Autopsie d'une guerre secrète

Le régime en place à Téhéran est convaincu que ces assassinats ciblés sont l'oeuvre des États-Unis et d'Israël qui veulent à tout prix freiner le développement du programme nucléaire iranien, de peur qu'il n'accouche éventuellement d'une bombe.

Téhéran croit que les deux pays ont commandé les assassinats ciblés aux moudjahiddin du peuple (MKO), un mouvement d'opposition armé d'origine iranienne qui tient tête au régime islamique depuis plus de 30 ans.

Les États-Unis comme Israël nient officiellement toute implication dans ces affaires, et ce, même si certaines sources au sein de leurs appareils de sécurité ont accordé des entrevues à des grands médias, dont Der Spiegel, confirmant un lien avec les assassinats. Le mois dernier, le président américain Barack Obama a aussi affirmé que son pays avait participé à une cyberattaque contre l'Iran grâce au virus informatique Stuxnet.

Au cours des deux dernières années, plusieurs attentats manqués ont aussi été attribués à l'Iran. Dans plusieurs rapports médiatiques, les Gardiens de la révolution, puissante brigade armée du régime, ont promis de sévir «bien au-delà des frontières de l'Iran» pour venger ses scientifiques.

Victime innocente

Pour Shohreh Pirani, son mari - ingénieur électrique de 35 ans - est la victime innocente de terroristes sans aucun scrupule. «Sur les quatre scientifiques qui ont été tués, trois étaient en présence de leur famille, dit-elle pour illustrer son argument. Pourquoi n'entendons-nous aucune condamnation de ce terrorisme sur la scène internationale?»
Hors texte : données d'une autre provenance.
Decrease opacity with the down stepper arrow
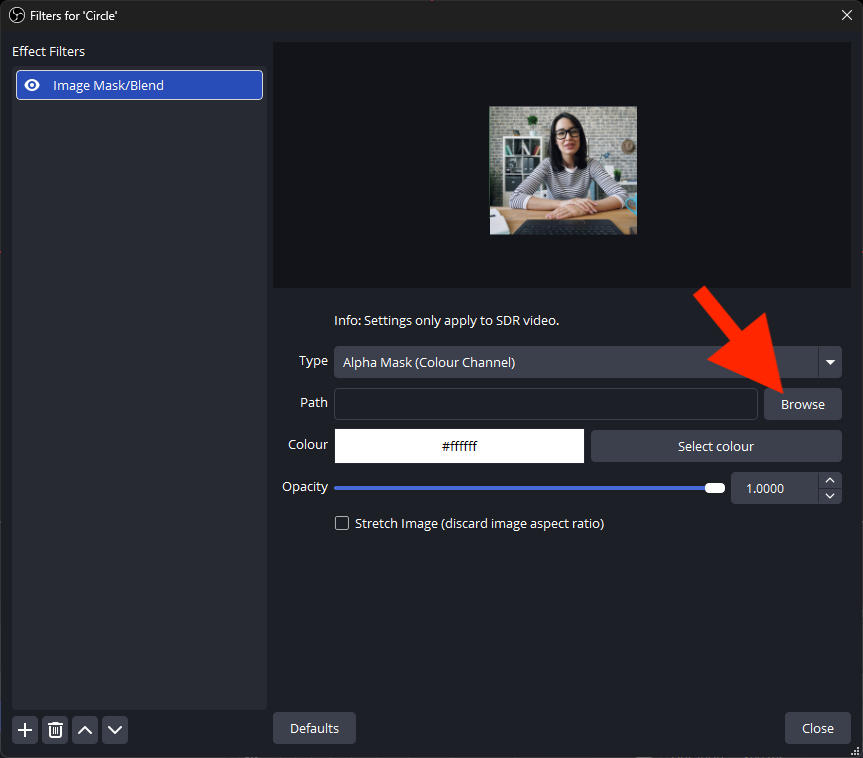Image resolution: width=863 pixels, height=758 pixels. (x=829, y=495)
Elle a été elle-même blessée lorsque le tireur a ouvert le feu. C'est un voisin de 18 ans qui est venu secourir la petite Armita, 4 ans, qui hurlait de peur à l'arrière de la voiture.
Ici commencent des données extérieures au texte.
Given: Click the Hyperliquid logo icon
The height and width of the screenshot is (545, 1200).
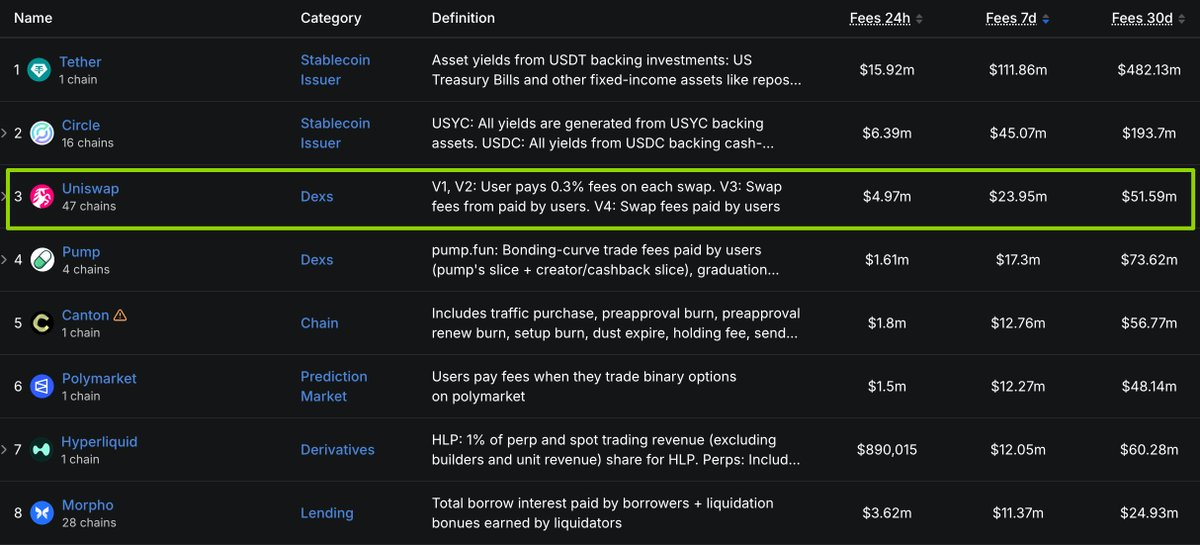Looking at the screenshot, I should click(42, 450).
Shohreh Pirani n'a absolument rien oublié de cette journée d'épouvante qu'elle raconte dans ses moindres détails. Le physique iranien du tueur, ses lunettes fumées, la chemise sortie de son pantalon et la motocyclette sur laquelle il a pris la fuite.

Quand Mme Pirani raconte le «jour qui a détruit [sa] vie», sa fille Armita se blottit contre elle et tente du bout du doigt d'assécher ses larmes. «Armita parle tous les jours de l'assassinat et elle le dessine aussi», raconte la jeune mère.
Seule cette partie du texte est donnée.